● Exercise goal: Give back every record word for word, keeping the pictures out.

● Entries supplied:
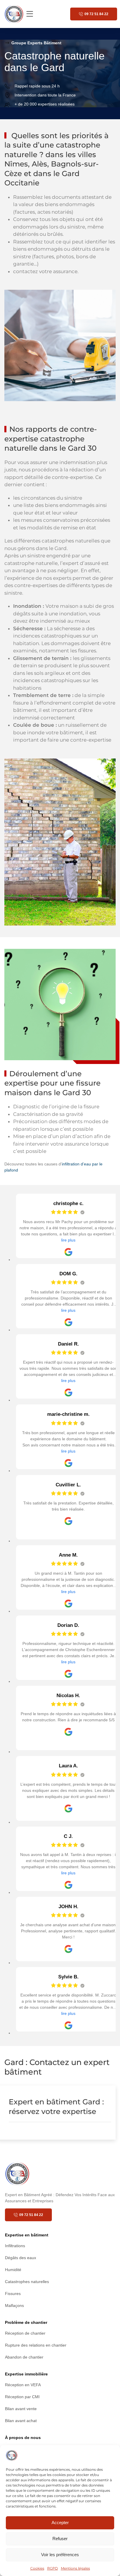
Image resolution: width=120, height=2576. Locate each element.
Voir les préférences (60, 2554)
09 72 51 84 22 (96, 14)
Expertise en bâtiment (26, 2235)
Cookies (37, 2568)
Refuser (60, 2538)
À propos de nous (23, 2437)
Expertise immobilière (26, 2374)
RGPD (52, 2568)
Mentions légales (75, 2568)
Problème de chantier (26, 2322)
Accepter (60, 2522)
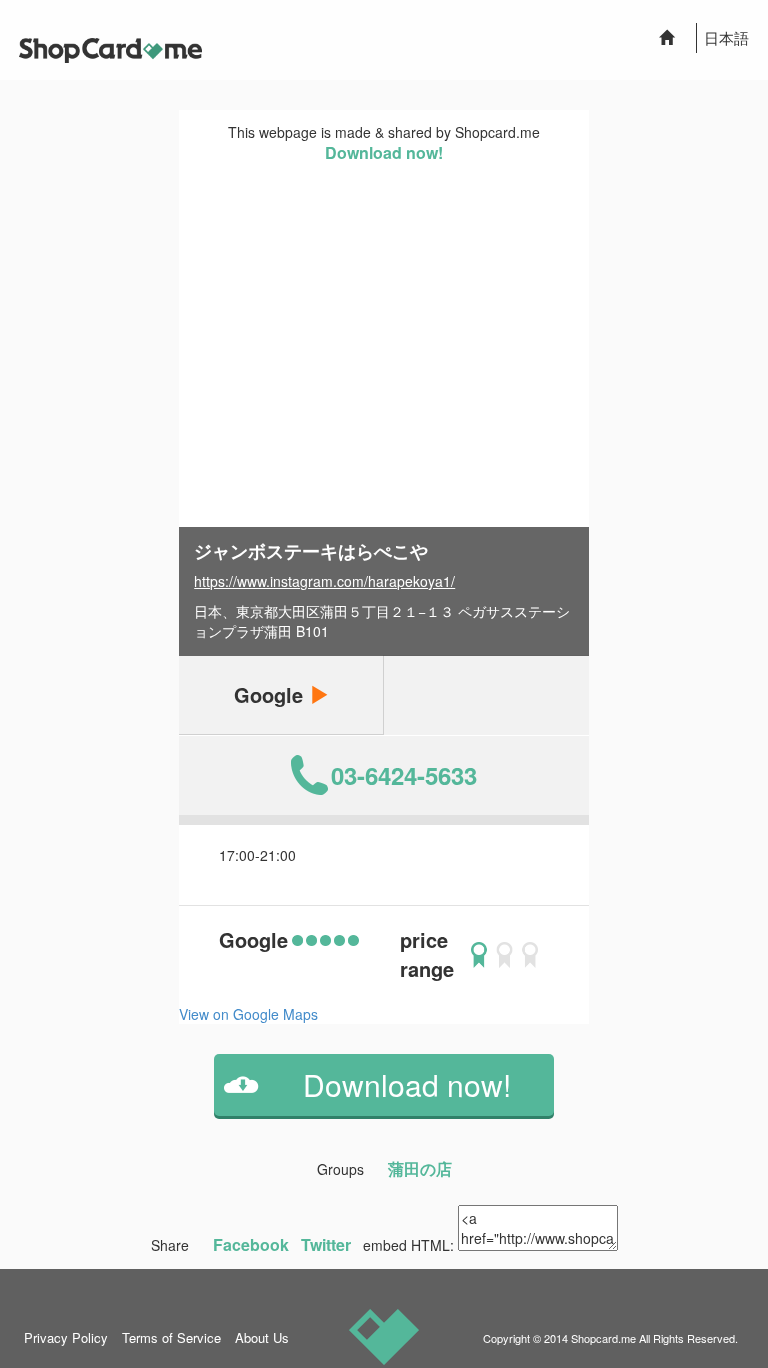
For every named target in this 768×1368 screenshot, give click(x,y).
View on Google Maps (248, 1014)
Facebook (251, 1244)
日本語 (726, 37)
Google (271, 694)
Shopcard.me (603, 1338)
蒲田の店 (420, 1168)
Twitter (326, 1244)
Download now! (384, 152)
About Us (262, 1337)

● Task response:
Image resolution: width=120, height=2576. Locate each element.
Voir les préférences (60, 2554)
09 72 51 84 22 (96, 14)
Expertise en bâtiment (26, 2235)
Cookies (37, 2568)
Refuser (60, 2538)
À propos de nous (23, 2437)
Expertise immobilière (26, 2374)
RGPD (52, 2568)
Mentions légales (75, 2568)
Problème de chantier (26, 2322)
Accepter (60, 2522)
For every named target in this 768×1368 screenshot, give click(x,y).
View on Google Maps (248, 1014)
Facebook (251, 1244)
日本語 (726, 37)
Google (271, 694)
Shopcard.me (603, 1338)
蒲田の店 (420, 1168)
Twitter (326, 1244)
Download now! (384, 152)
About Us (262, 1337)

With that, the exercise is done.